Mindestlohn-Wende SPD lästert über "Plagiatspartei" CDU

Wahlkampfthema weg? Egal. Die Sozialdemokraten reagieren mit Genugtuung auf die Mindestlohn-Wende der Union und wittern nun die Chance für größere Umbauten am Arbeitsmarkt. Der Schachzug der Kanzlerin - er wird weggelächelt.
SPD-Chef Gabriel: "Historischer Sieg"

SPD-Chef Gabriel: "Historischer Sieg"

Foto: Wolfgang Kumm/ dpa

Berlin - Es sollte eigentlich ein großes Thema im Bundestagswahlkampf 2013 werden - doch die Kanzlerin ist der SPD zuvorgekommen. Nach jahrelangem Streit plädiert nun auch die Union für einen allgemeinen Mindestlohn. Es ist ein Linksruck, der die Genossen vor Probleme stellen könnte. Strategisch gesehen jedenfalls.

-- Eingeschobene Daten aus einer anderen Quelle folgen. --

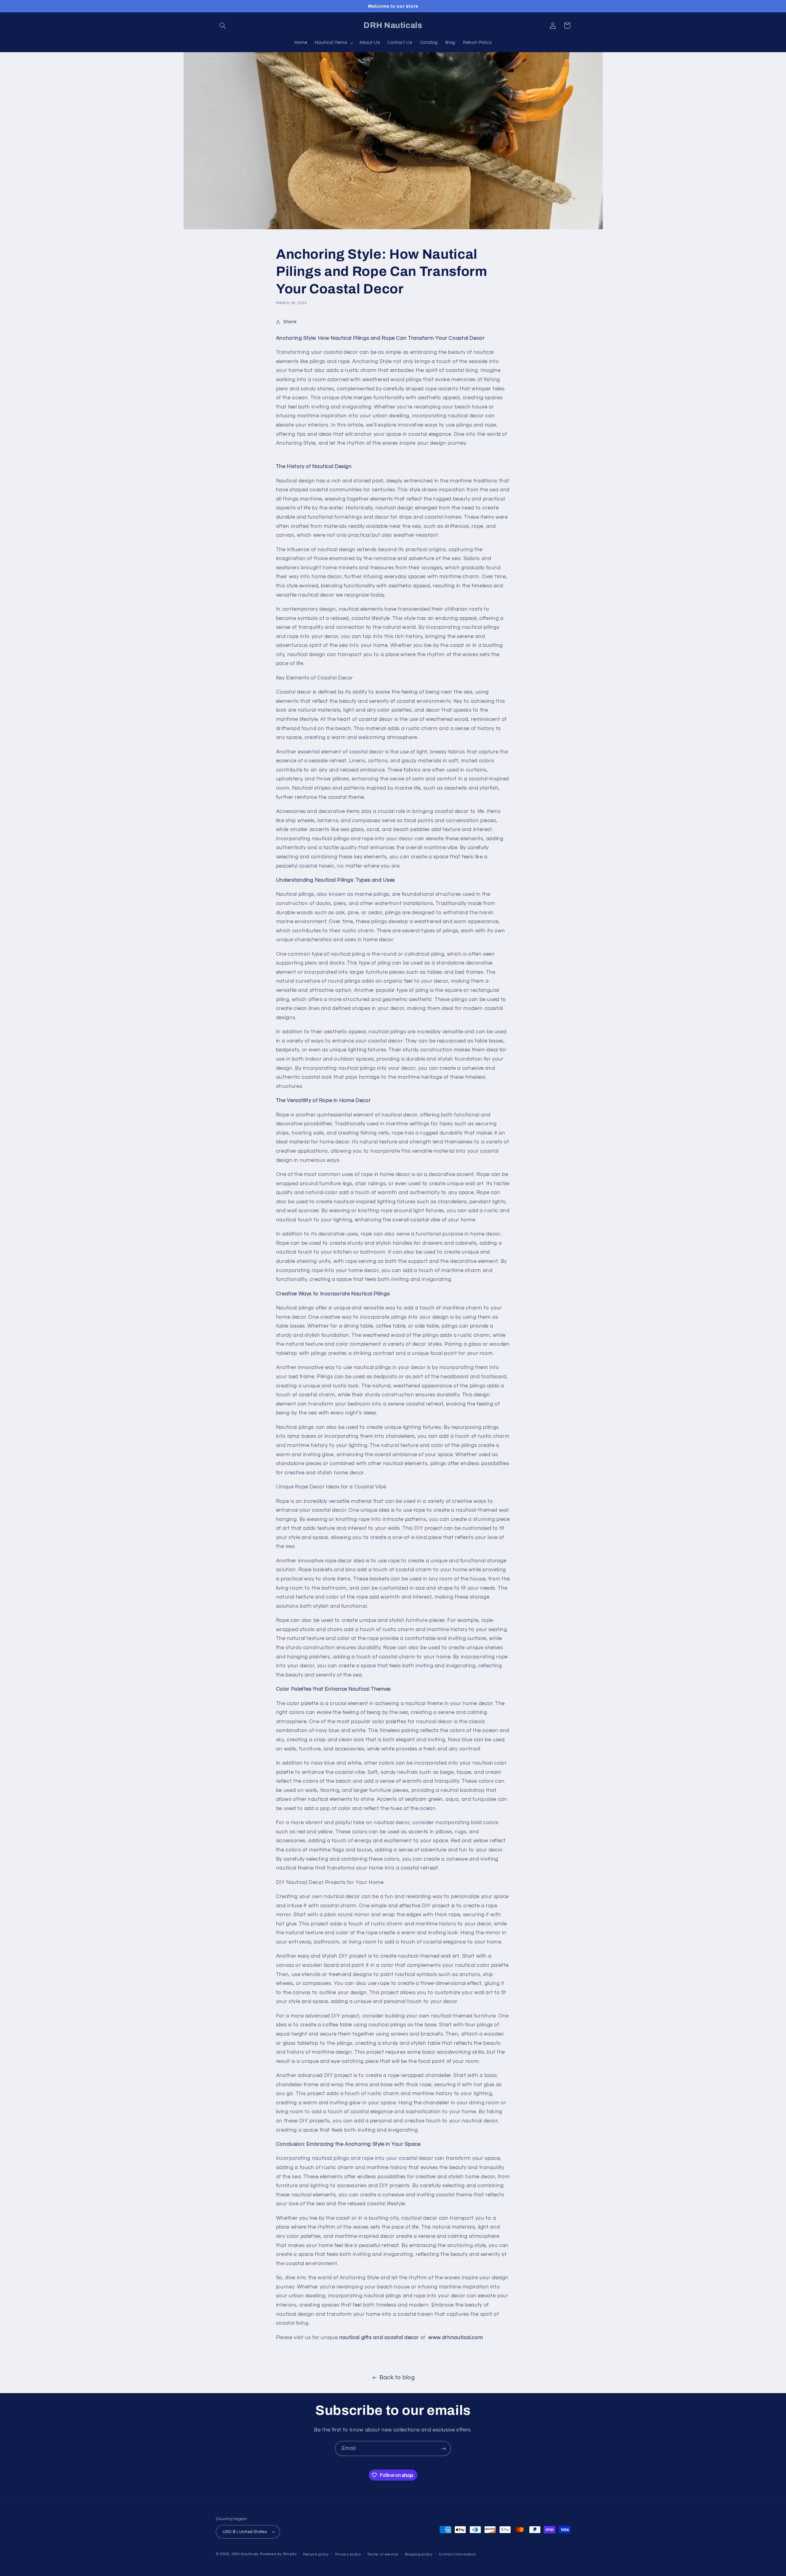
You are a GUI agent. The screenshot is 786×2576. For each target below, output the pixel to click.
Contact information (457, 2554)
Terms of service (382, 2554)
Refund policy (316, 2554)
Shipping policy (419, 2554)
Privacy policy (348, 2554)
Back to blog (397, 2378)
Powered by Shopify (278, 2554)
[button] (223, 25)
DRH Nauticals (245, 2554)
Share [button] (289, 321)
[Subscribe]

Frust will trotzdem niemand schieben in der SPD. Es soll bloß nicht der Eindruck entstehen, als stecke man in der Klemme. Und so reagiert Parteichef Sigmar Gabriel mit großer Genugtuung auf den neusten Schwenk Angela Merkels. Ein "historischer Erfolg" und ein "großer Sieg für die SPD und die Gewerkschaften" sei der Sinneswandel der Union, flötet Gabriel. Zehn Jahre habe man schließlich für die Einführung flächendeckender Lohnuntergrenzen gekämpft. Die CDU sei mit der Kursänderung zwar zur "Plagiatspartei" geworden, stichelt der Parteivorsitzende. Aber das sei zu verkraften: "Wenn Merkel bei uns das Richtige abschreibt, wollen wir gerne auf die Quellenangabe verzichten."

Aber nur Lob geht ja nun auch nicht. Zumindest nicht, wenn man Oppositionspartei ist. Also diktiert Gabriel der Kanzlerin seine Bedingungen für einen Mindestlohn-Kompromiss mit der SPD. So müsse der Mindestlohn hoch genug sein, um Arbeitnehmer dauerhaft von staatlicher Unterstützung unabhängig zu machen. Und das ist er nach Ansicht Gabriels in den Plänen der Union nicht. Die Christdemokraten wollen den allgemeinen Mindestlohn auf die gültige Lohnuntergrenze in der Zeitarbeit 6,89 Euro pro Stunde im Osten und 7,79 Euro im Westen stützen. "Ostdeutschland soll offenbar das Experimentierfeld für Billiglöhne bleiben", sagt Gabriel dazu. Seine Forderung: 8,50 Euro. Darunter sei die Sache mit den Sozialdemokraten nicht zu machen.

Überhaupt solle die Kanzlerin erst mal zeigen, wie ernst sie es denn meine mit ihrem Vorstoß. Gabriel selbst hat, natürlich, Zweifel. Er findet, dass die politischen Wenden der Angela Merkel bislang vor allem auf der "Überschriftenebene" stattgefunden haben. Bei der Wehrreform und der Energiewende vermisse er jedenfalls die Konsequenz. "Substanzlos", sei die Politik der Kanzlerin, sagt der SPD-Chef.

Ginge es nach ihm, könnten jetzt ruhig mal ein paar größere Umbauarbeiten am Arbeitsmarkt vorgenommen werden. "Der Wert der Arbeit muss wieder hergestellt werden", sagt Gabriel. In der Leiharbeit zum Beispiel. Dort müsse endlich das Prinzip gleicher Lohn für gleiche Arbeit einziehen. Zudem brauche es konkrete Schritte für die gleiche Bezahlung von Männern und Frauen. Und auch die 400-Euro-Jobs sollten abgefedert werden - durch eine Begrenzung der Stundenzahl. Denn, so Gabriel: "Für viele Menschen ist der 400-Euro-Job zu einer Hauptverdienstquelle geworden. Das müssen wir ändern."

Und die Sache mit dem Wahlkampf? Sieht Gabriel, natürlich, gelassen. Denn es sei ja so, dass die politische Mitte sich gerade nach links verschiebe und Merkel nur versuche, sich anzupassen. "Am Ende", ist sich Gabriel sicher, "wird dann das Original gewählt und nicht die Kopie."